The Daily Star (Lebanon)

Egypt seeks to weave cotton renaissanc­e

Government hopes new measures can help to reinvigora­te the once-lucrative industry

- By Aziz El Massassi

CAIRO: Treading carefully among his sprawling green plants in the Nile Delta, Egyptian farmer Fatuh Khalifa fills his arms with fluffy white cotton picked by his workers.

Durable, fine and luxuriousl­y soft, cotton sourced from Egypt has long been seen as the best on the market.

But recent years have been far from smooth for the North African country’s farmers.

“I cultivate 42 hectares and it’s expensive … while the price [of cotton] is very low,” said Khalifa, who has been growing the premium long-fiber variety for over 30 years.

Profits are “meager,” he lamented, his head shaded by his cap from the unforgivin­g sun on his farm in Kafr al-Sheikh.

Cotton was once Egypt’s main source of wealth, in the 19th century, as the Nile Delta provided fertile grounds for the crop, used to make the towels, sheets and robes coveted by Europe’s burgeoning bourgeoisi­e. But decades of fierce internatio­nal competitio­n has diminished returns.

Well-marketed short-fiber cotton – while lower in quality than the long-fiber variety – looks good and has increasing­ly been used by textile giants, dealing a heavy blow to Egyptian players.

The U.S. and Brazil are now the world’s top cotton exporters, according to a report this month by the U.S. Department of Agricultur­e, followed by India and Australia, leaving Egypt trailing far behind.

Back in 1975, Egypt exported $540 million of cotton.

By 2016, the sector’s export receipts had fallen to $90.4 million, according to the Massachuse­tts Institute of Technology.

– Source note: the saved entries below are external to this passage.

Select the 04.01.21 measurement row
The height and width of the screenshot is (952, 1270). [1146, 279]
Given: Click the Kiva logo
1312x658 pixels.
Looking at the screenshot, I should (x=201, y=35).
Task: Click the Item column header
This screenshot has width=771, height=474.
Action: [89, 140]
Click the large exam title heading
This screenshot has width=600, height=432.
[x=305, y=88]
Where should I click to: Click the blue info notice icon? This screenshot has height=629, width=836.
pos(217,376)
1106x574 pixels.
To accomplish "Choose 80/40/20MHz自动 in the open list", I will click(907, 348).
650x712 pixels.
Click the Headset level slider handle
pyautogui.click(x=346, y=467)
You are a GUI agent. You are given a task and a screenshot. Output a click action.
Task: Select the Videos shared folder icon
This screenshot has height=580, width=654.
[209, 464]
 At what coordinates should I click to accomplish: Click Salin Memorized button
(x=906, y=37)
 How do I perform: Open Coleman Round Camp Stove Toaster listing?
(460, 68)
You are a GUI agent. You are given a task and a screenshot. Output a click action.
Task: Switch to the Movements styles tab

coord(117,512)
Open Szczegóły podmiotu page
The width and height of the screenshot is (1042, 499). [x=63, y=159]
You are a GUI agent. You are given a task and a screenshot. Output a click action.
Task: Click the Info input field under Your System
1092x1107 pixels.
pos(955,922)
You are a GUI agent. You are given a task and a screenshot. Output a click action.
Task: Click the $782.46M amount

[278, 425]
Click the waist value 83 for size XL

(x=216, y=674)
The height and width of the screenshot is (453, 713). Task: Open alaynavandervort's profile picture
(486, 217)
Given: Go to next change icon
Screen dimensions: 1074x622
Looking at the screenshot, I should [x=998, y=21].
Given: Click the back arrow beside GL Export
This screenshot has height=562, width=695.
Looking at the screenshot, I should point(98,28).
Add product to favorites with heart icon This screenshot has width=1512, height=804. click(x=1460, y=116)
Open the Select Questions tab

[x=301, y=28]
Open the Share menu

The popular uprising that toppled President Hosni Mubarak in 2011 dealt a fresh blow to the cotton industry, as political and economic chaos hit production and export chains.

Egypt’s output of cotton fibers fell to as low as 94,000 tons in 2013, according to the United Nations’ Food and Agricultur­e Organizati­on, down from 510,000 tons in 1971.

Last year brought producers some respite, thanks to rising prices and higher export volumes.

But a trade spat between the U.S. and voracious importer China has seen benchmark global cotton prices fall afresh, as traders take fright over Beijing imposing tariffs.

The commodity was trading at a shade under $0.77 a pound in early October, after having reached $0.95 – the highest level in more than six years – in early June.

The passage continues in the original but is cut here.